#### Task to complete:
Copy all records exactly, excluding images.

(Stored records)
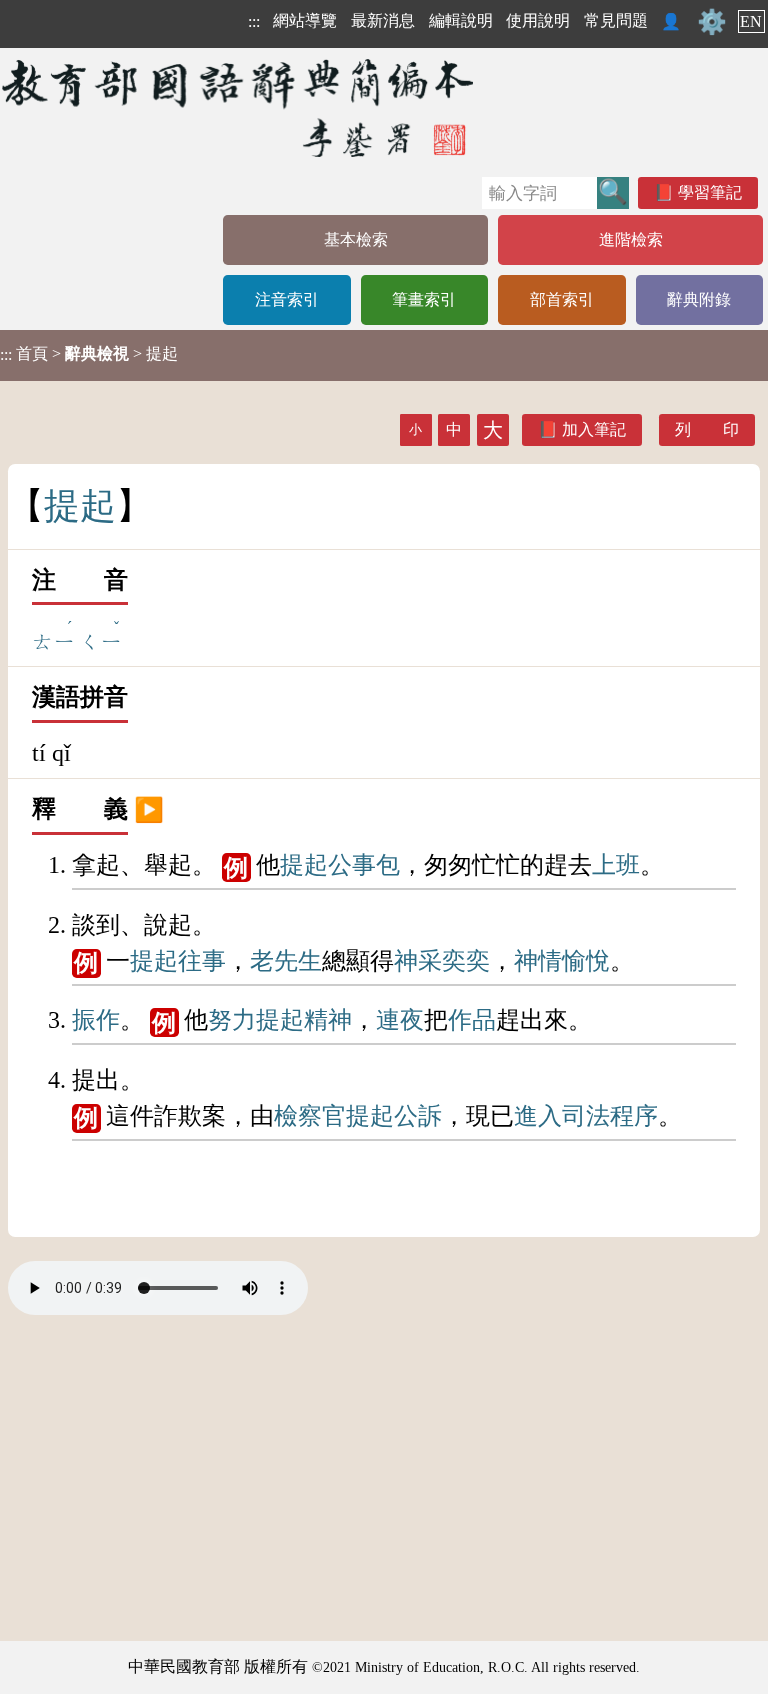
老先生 (286, 961)
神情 (538, 961)
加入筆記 (594, 429)
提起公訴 (394, 1116)
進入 (538, 1116)
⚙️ (712, 22)
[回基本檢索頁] (239, 107)
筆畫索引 (424, 299)
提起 (304, 865)
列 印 (707, 429)
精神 (328, 1020)
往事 (202, 961)
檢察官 (310, 1116)
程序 (634, 1116)
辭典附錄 (699, 299)
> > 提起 (89, 354)
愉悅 (586, 961)
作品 (472, 1020)
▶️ (149, 809)
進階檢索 (631, 239)
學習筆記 (710, 192)
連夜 (400, 1020)
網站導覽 (305, 20)
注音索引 (287, 299)
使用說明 (538, 20)
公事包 (364, 865)
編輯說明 (461, 20)
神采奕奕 (442, 961)
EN (751, 21)
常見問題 (616, 20)
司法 (586, 1116)
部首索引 (562, 299)
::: (254, 21)
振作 (96, 1020)
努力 (232, 1020)
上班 (616, 865)
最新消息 (383, 20)
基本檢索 (356, 239)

#### Result of the exercise:
老先生 (286, 961)
神情 (538, 961)
加入筆記 (594, 429)
提起公訴 (394, 1116)
進入 (538, 1116)
⚙️ (712, 22)
[回基本檢索頁] (239, 107)
筆畫索引 (424, 299)
提起 (304, 865)
列 印 (707, 429)
精神 (328, 1020)
往事 (202, 961)
檢察官 (310, 1116)
程序 (634, 1116)
辭典附錄 (699, 299)
> > 提起 (89, 354)
愉悅 (586, 961)
作品 (472, 1020)
▶️ (149, 809)
進階檢索 (631, 239)
學習筆記 (710, 192)
連夜 (400, 1020)
網站導覽 (305, 20)
注音索引 (287, 299)
使用說明 (538, 20)
公事包 (364, 865)
編輯說明 (461, 20)
神采奕奕 (442, 961)
EN (751, 21)
常見問題 (616, 20)
司法 (586, 1116)
部首索引 (562, 299)
::: (254, 21)
振作 (96, 1020)
努力 (232, 1020)
上班 (616, 865)
最新消息 (383, 20)
基本檢索 (356, 239)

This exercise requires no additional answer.